А он взял и поставил оперетку. Наступало время крайностей, к которым он всегда был предрасположен.
«Жирофле-Жирофля» Шарля Лекока он ставил с Якуловым. Запер давно уже находящегося не в форме художника в одной из комнат Камерного, оставил наедине с карандашом и бумагой и пообещал регулярно доставлять пищу и даже вино, потребовав взамен только эскизы к «Жирофле-Жирофля».
Якулову это понравилось, все лучше, чем постоянно жить в чаду собственной мастерской, не в силах вспомнить даже, кто у тебя сегодня в гостях, откуда эти чужие люди.
Покоя у Якулова не было, Наталья Юльевна, его жена, расцветала только среди вот такого разгула богемных вечеров, художнических оргий, а он улыбался, он всегда улыбался, ему тоже нравилось, но все-таки надо было успевать работать, хотя бы для того, чтобы появились деньги для ее развлечений.
Эскизы, получаемые из-под дверей от Якулова, были совсем другие, чем во времена «Брамбиллы». Это был уже абсолютно зрелый Якулов, полностью постигший замысел Таирова и больше не нуждающийся в его советах.
Он не дал Александру Яковлевичу ничего из того, к чему тот привык, создав простую конструкцию, собственно, экран с множеством секретов, а возникали из его ячеек другие экраны — с комнатками, лазами, приспособлениями для актерской игры, с двумя винтовыми лестницами по бокам экрана.

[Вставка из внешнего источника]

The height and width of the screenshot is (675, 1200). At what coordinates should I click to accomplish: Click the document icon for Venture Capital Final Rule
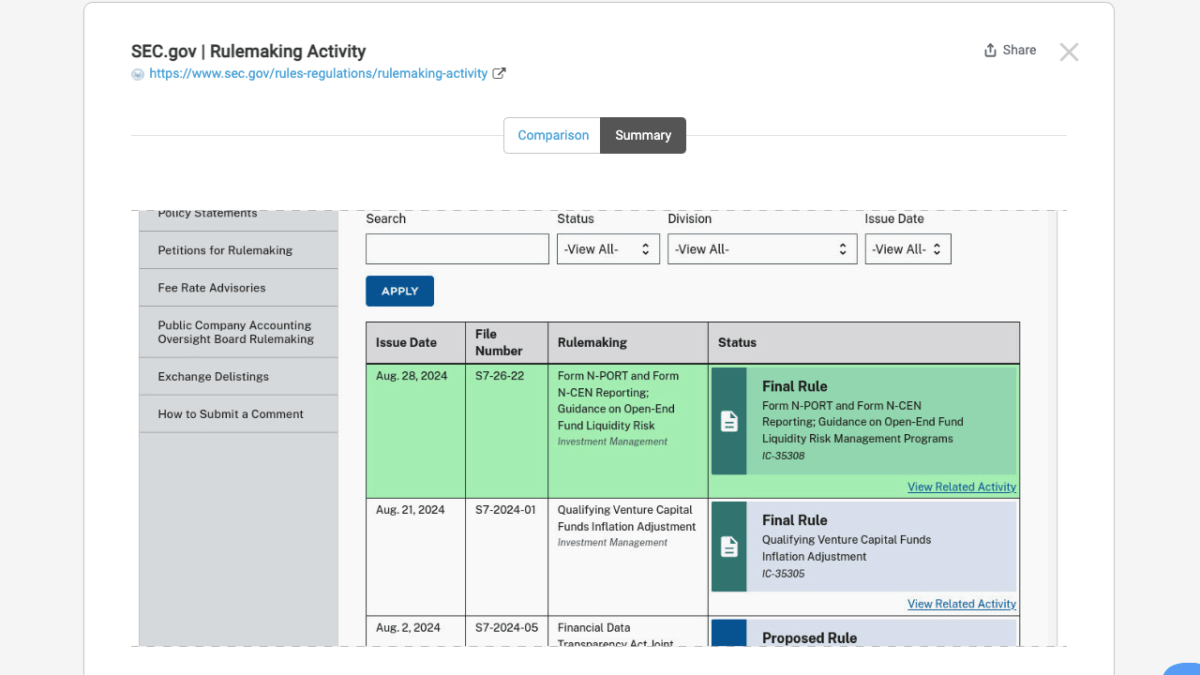point(729,546)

Собственно, на сцене ничего не было: как возникло, так снова могло и исчезнуть, возвратиться в экран. Это была какая-то штучка, фокус, возможности превращений, и Таиров, заявивший в одном из интервью, что сейчас наступило время патетических трагедий и самого разнузданного фарса, здесь разгулялся.
Он ставил оперетку под аккомпанемент якуловского оформления, и она превращалась из обычной очаровательной опереточной размазни в четко организованное эксцентрическое зрелище. Ритм спектакля сухой и четкий, как звук кастаньет, а может быть, арифмометра, конторского сердца двадцатых годов, а может быть, звука сбрасываемых костяшек счетов, а может быть, просто звук пульса каждого из них, этих прыгающих, скачущих, проносящихся по сцене актеров.

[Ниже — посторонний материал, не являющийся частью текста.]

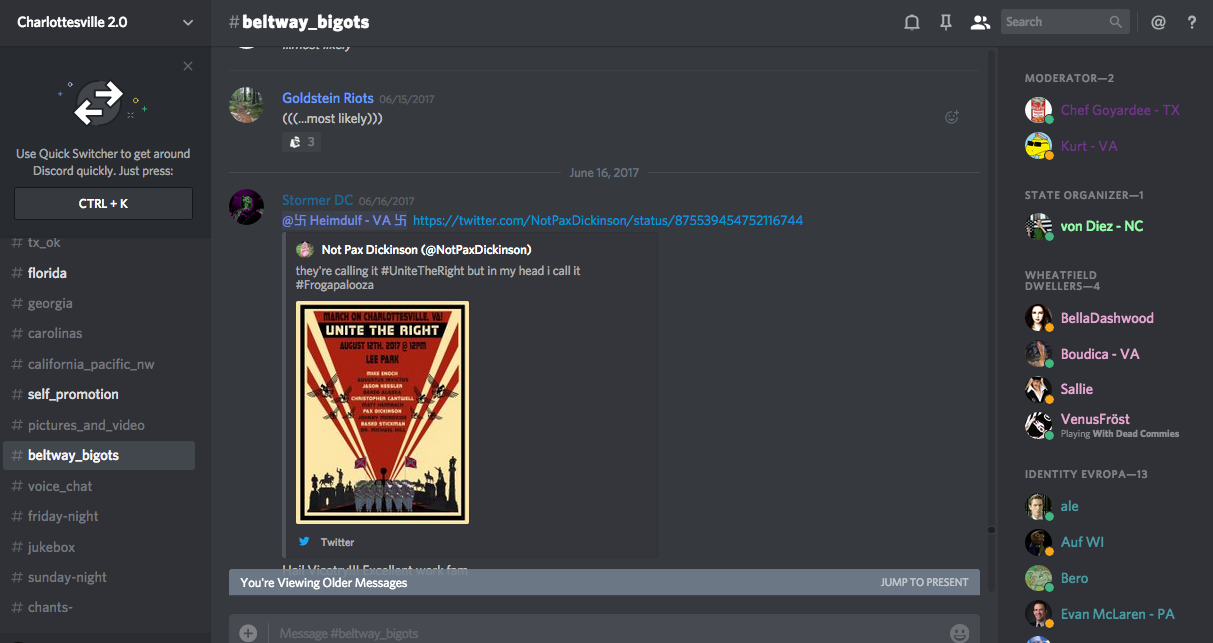1213x643 pixels.
Task: Click the notification bell icon
Action: click(x=912, y=22)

Это была кордедрама двадцатых, в которой блистали актрисы Камерного — с их новым шиком при абсолютной бедности, их дерзкой красотой то ли панельных девок, то ли монашек.

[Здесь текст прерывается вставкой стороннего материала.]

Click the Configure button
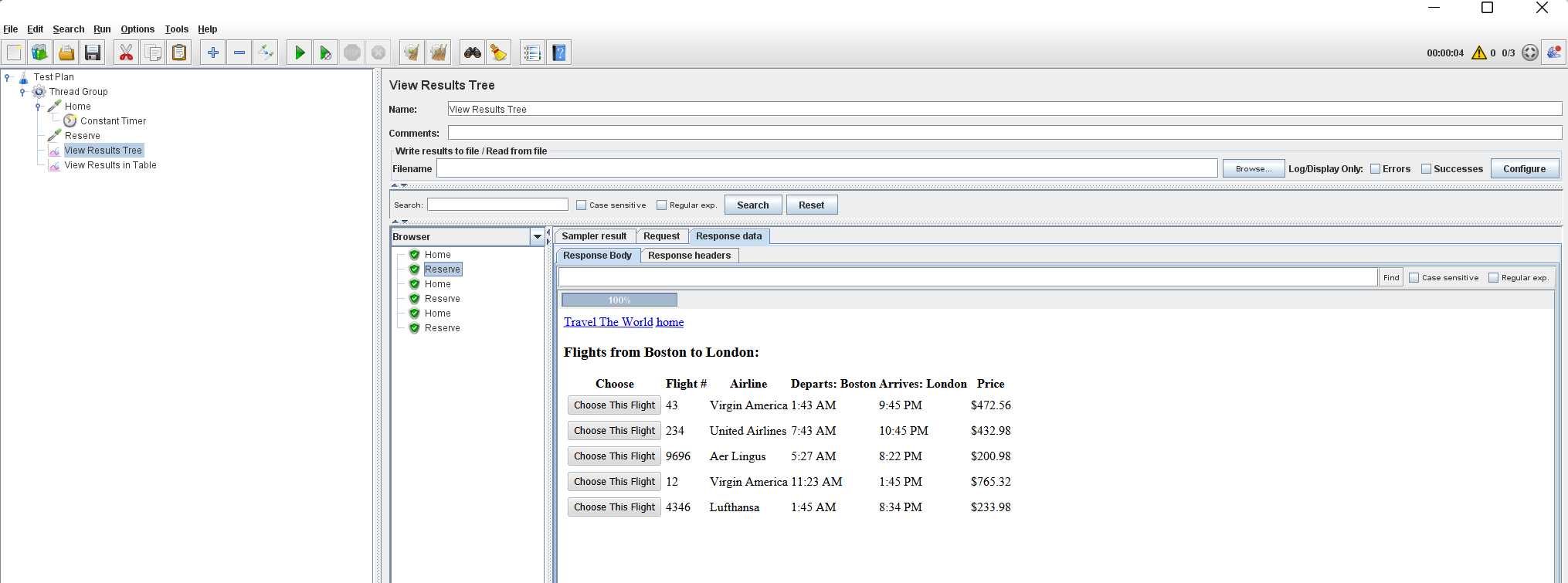Viewport: 1568px width, 583px height. [x=1525, y=169]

Мулаты, пираты, красотки, клоуны, похищения, метаморфозы пустенького сюжета. Торжествовала оперетта, полный нуль, полное отсутствие претензии при роскошном актерском исполнении. Нельзя сказать, что оперетта чему-то научилась у Таирова, каким-то образом ухитрившись проигнорировать его опыт, но он многому научил оперетту. Дело индивидуальное. Нет человека — нет искусства.
Поражала координация спектакля. Собственно, он и был одной безупречной координацией. Зритель не мог углядеть ни одной прогалинки в спектакле, ни одного фокуса разгадать. Все было выполнено безукоризненно и вдохновенно.
Таиров высмеивал штампы жанра, в то же время обожая оперетту, и, возможно, даже эти самые штампы он демонстрировал с таким мастерством, что они становились неузнаваемы и превращались в новый язык оперетты, именуемой «Жирофле-Жирофля».
Разворачивалась перед зрителем пуншевая сцена, разворачивалась на плоскости, не из глубины, как обычно привыкли в оперетте, можно сказать, подавалась и приобретала достоинства якуловского рисунка, какого-то опереточного барельефа, актеры возникали как черти из табакерки, то бишь из экрана, туда же исчезали.